The process of Load Balancing is done with the help of Load Balancers. The following image illustrates the Load Balancing process:
To avoid the case of failure of the Load Balancer, we can add one backup Load Balancer. At a time, only one Load Balancer will be active and the other Load Balancer will keep on watching the status of active Load Balancer. So, in case of failure, the other Load Balancer will take over the charge and do the Load Balancing thing.
To make the most of Load Balancing, we can use Load Balancers in 3 places:
- Between user and web server: Firstly, we can put Load Balancers between users and your web server because the user first interacts with the web server only.
- Between web server and application/cache server: Now, you can put a Load Balancer between the web server and your internal server i.e. backend of your system.
- Between application/cache server and database server: And finally, you can put the Load Balancer between your internal server and the various databases used in your system.
This is how Load Balancing is performed. Apart from the distribution of loads, there are various other benefits of Load Balancing. Let's find.
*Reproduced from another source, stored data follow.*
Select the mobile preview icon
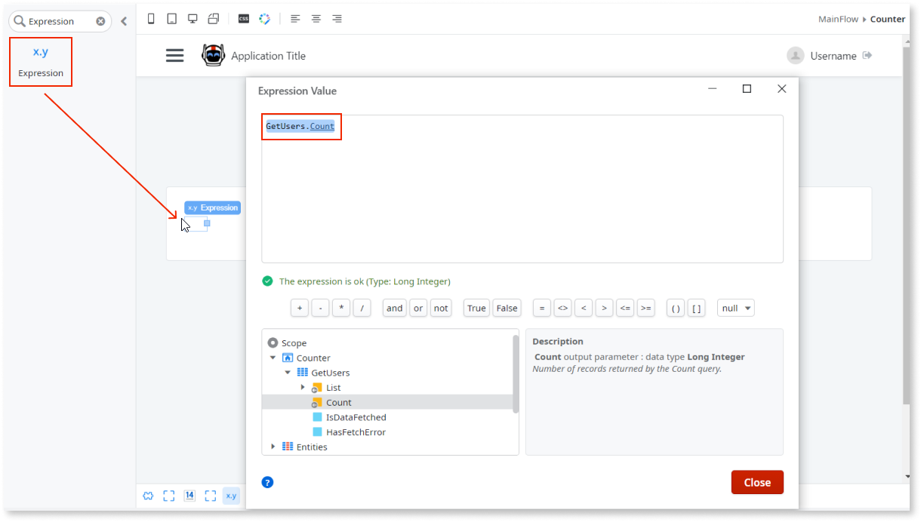 point(150,18)
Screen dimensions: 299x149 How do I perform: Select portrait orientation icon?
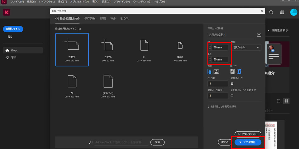click(210, 71)
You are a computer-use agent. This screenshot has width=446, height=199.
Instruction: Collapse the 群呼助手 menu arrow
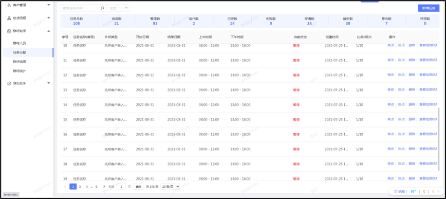(49, 31)
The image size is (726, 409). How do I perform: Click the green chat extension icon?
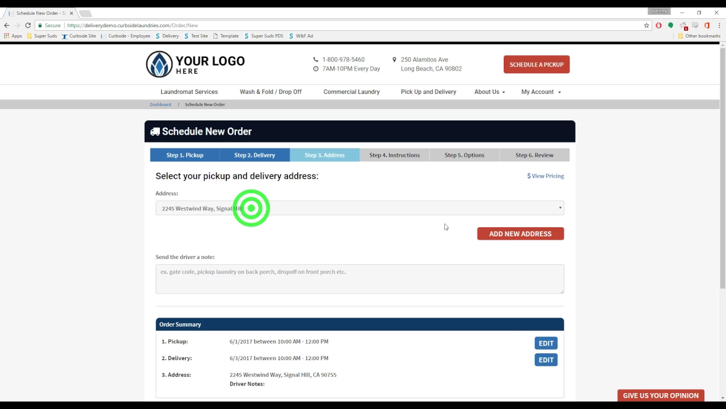pos(670,25)
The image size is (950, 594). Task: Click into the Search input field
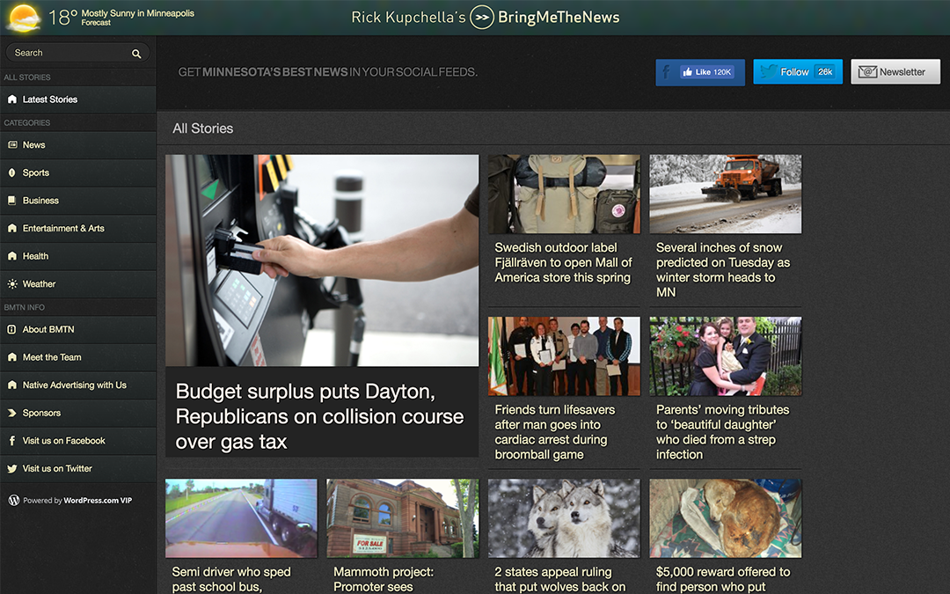tap(69, 54)
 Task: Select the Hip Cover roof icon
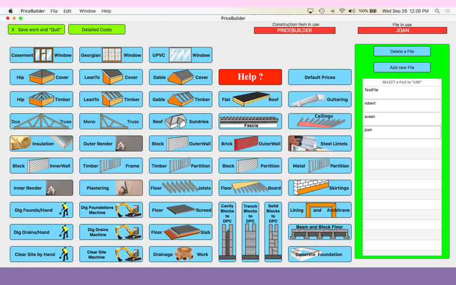tap(41, 77)
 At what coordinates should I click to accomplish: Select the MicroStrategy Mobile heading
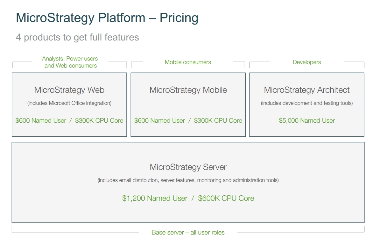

Benefits of Load Balancing
Some of the benefits of Load Balancing are:
- Uniform load on servers: With the help of Load Balancing, all the requests from the user are uniformly distributed to all the servers.
- Downtime reduction: When Load Balancing is done then all the servers will work properly i.e. all the servers will process only that amount of requests that they are capable of. Even if there is some server failure, then the request of that server will be evenly distributed to the other active servers. So, the downtime of the system will be reduced.
- Increase scalability: The scalability of the system will be increased. Whenever we introduce a new server, then the overall load will be balanced.
- Increased flexibility: The flexibility of the whole system will be increased with Load Balancing. Now, adding or removing servers will not lead to some downtime.
Now, let's look at some of the algorithms that are used for Load Balancing.
Load Balancing Algorithms
From the available servers, the Load Balancer will route the request to only those servers which are responding correctly, or in other words, the request will be sent to those servers that are "healthy".
Out of those working servers, the Load Balancers uses various algorithms to route the request. Some of these algorithms are:
- Round Robin: In this algorithm, all the servers can be thought of placed in a circle. The first request will route to the first server, the second request to the second server, and so on until it reaches the last server in the cycle. After this, if some request comes in, then the request will be routed to the first server and again the same process will continue. This algorithm is useful when we have servers of similar configuration.
- Least Connection: In this algorithm, if some request comes from a user, then it will be routed to that server which is having the least active connection at that particular time.
- Least Time: In this algorithm, the request is routed to that server which is having the fastest response time and has the least active connection.
- Hashing: In this algorithm, we route the request based on some key. That key can be the IP address of the user or the request URL or requestId or something else. Hashing is performed on the key and after hashing, the request is directed to the desired server.
- IP Hashing: In this algorithm, the IP address of the client is hashed with some hash function, and the request is directed to the desired server.
Out of these algorithms, Hashing is the most widely used algorithm. Let's learn about it.
Load Balancing using Hashing
Hashing is one of the common methods used in Load Balancing. Here, we have something known as
requestId that is uniquely and randomly generated. Each request by the client is uniquely identified by this
So, along with the request, the
requestId will also be sent. With the help of Load Balancer, this
requestId will be hashed with a proper Hash Function, and to get the server where the request will be directed, we will find the modulo of the result of the Hash Function with "N" i.e. the total number of active servers available.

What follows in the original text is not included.